** START Task data **
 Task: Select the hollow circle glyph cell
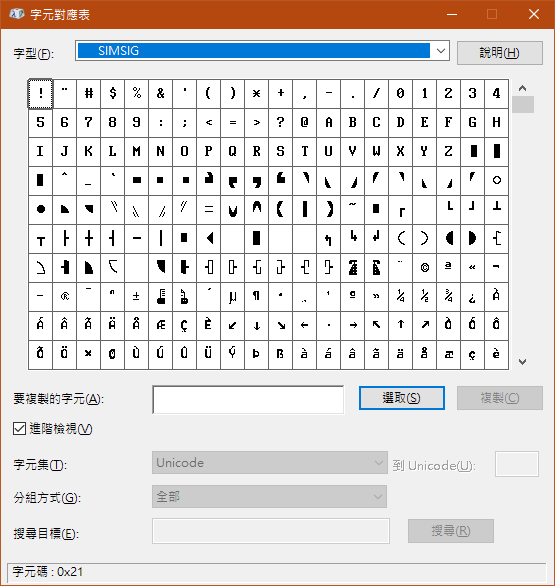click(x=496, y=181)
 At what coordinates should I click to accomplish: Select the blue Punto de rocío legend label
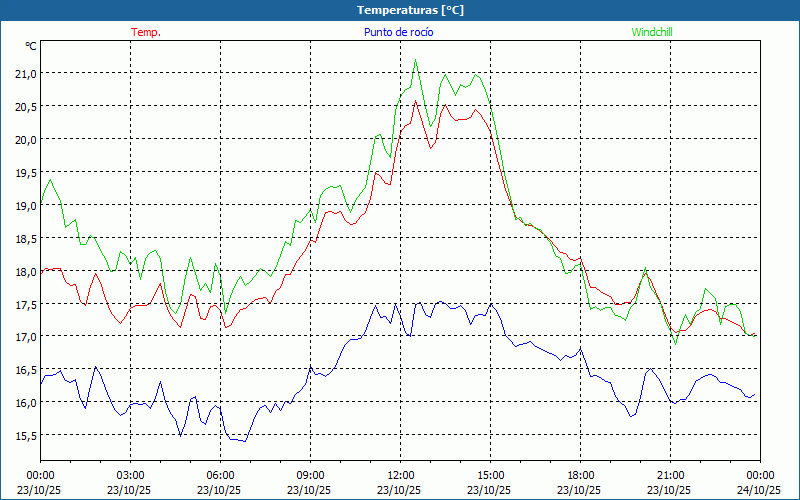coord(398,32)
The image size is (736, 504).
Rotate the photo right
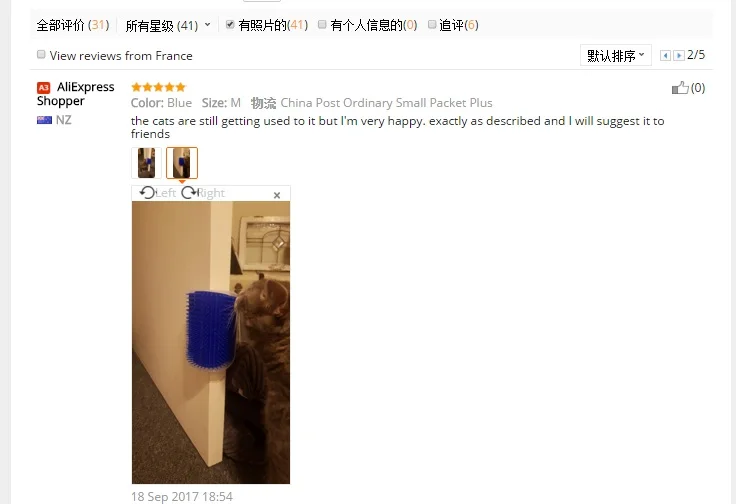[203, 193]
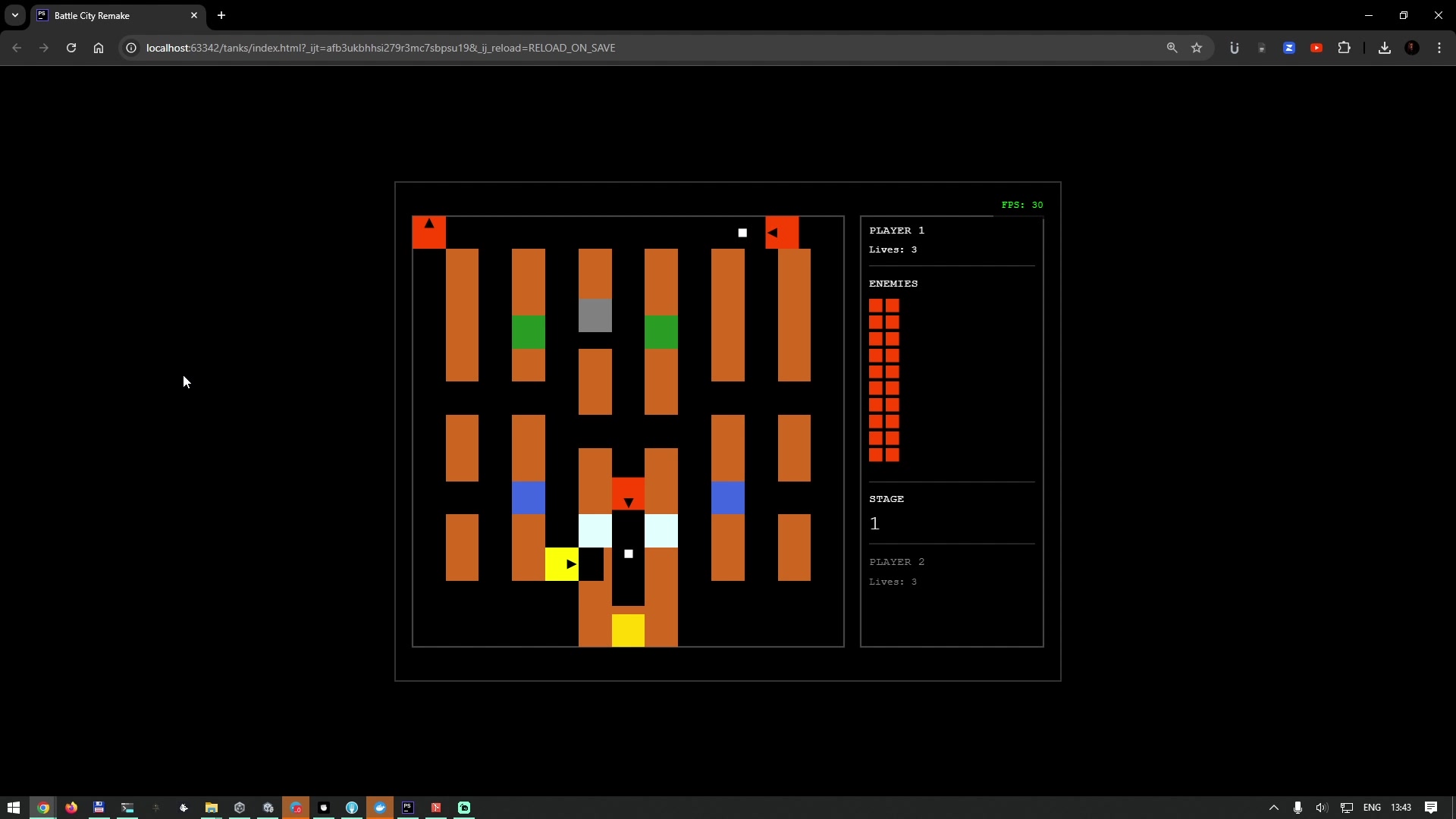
** END Task data **
** START Task data **
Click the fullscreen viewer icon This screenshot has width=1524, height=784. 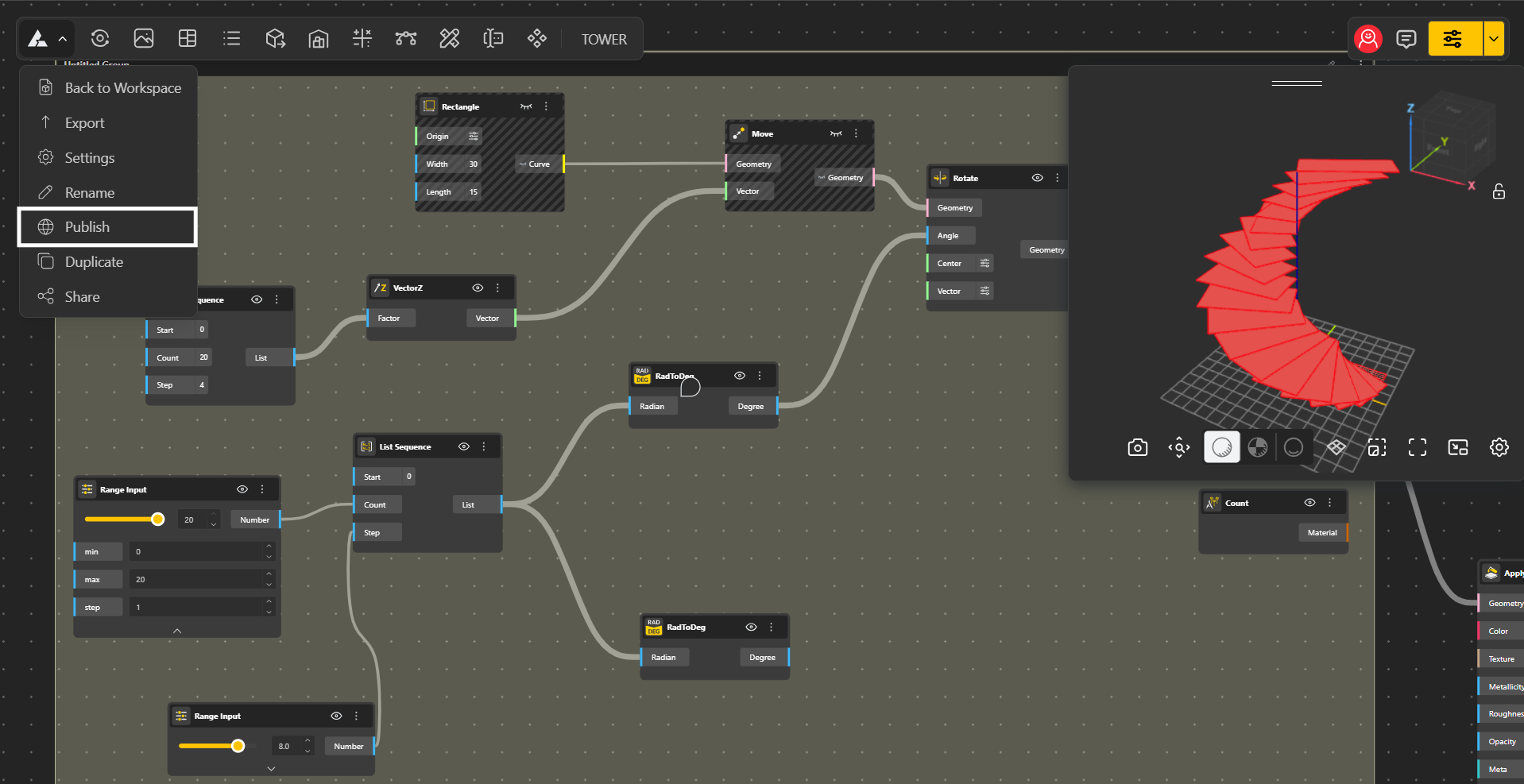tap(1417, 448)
** END Task data **
** START Task data **
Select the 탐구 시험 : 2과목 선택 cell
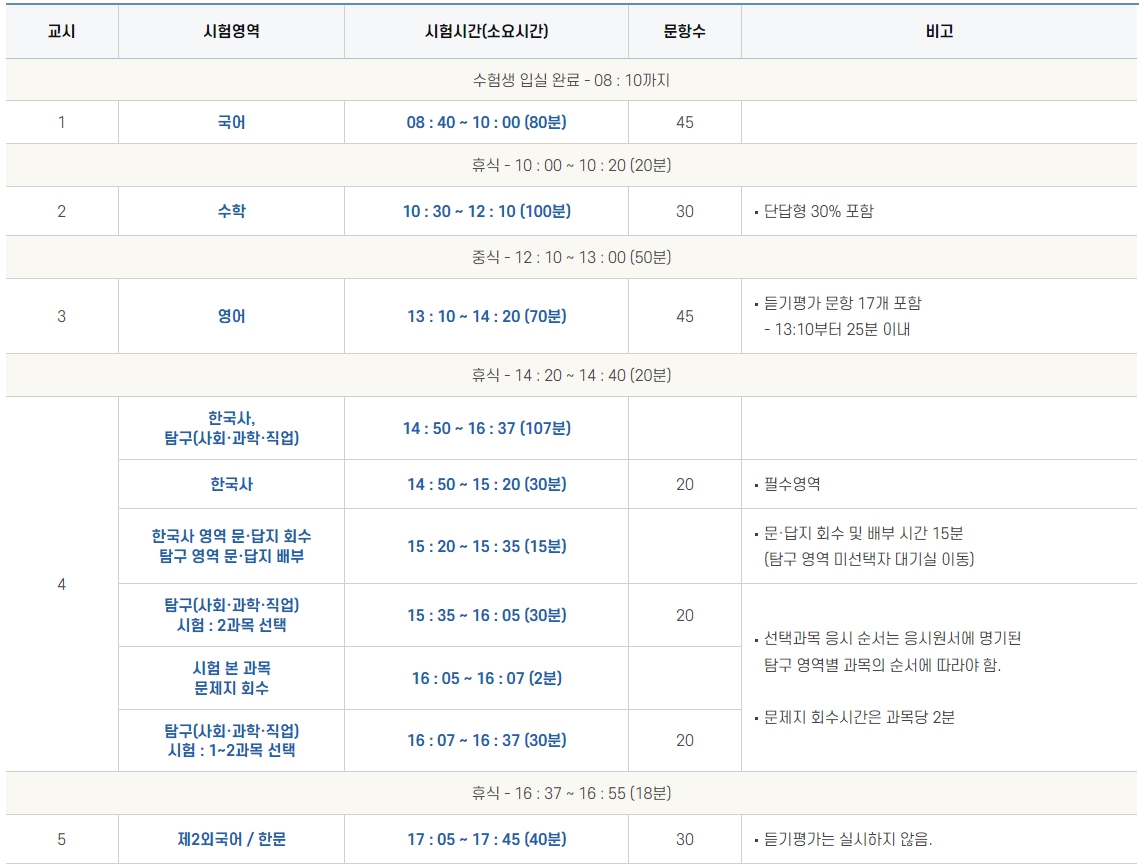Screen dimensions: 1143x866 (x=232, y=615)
** END Task data **
Problem to work on: Return every line above that contains the string "Select". Case counts, so match capital and lowercase letters exactly.

Solution to the exercise:
 Task: Select the hollow circle glyph cell
 At what coordinates should I click to accomplish: Select the blue Punto de rocío legend label
Select the 탐구 시험 : 2과목 선택 cell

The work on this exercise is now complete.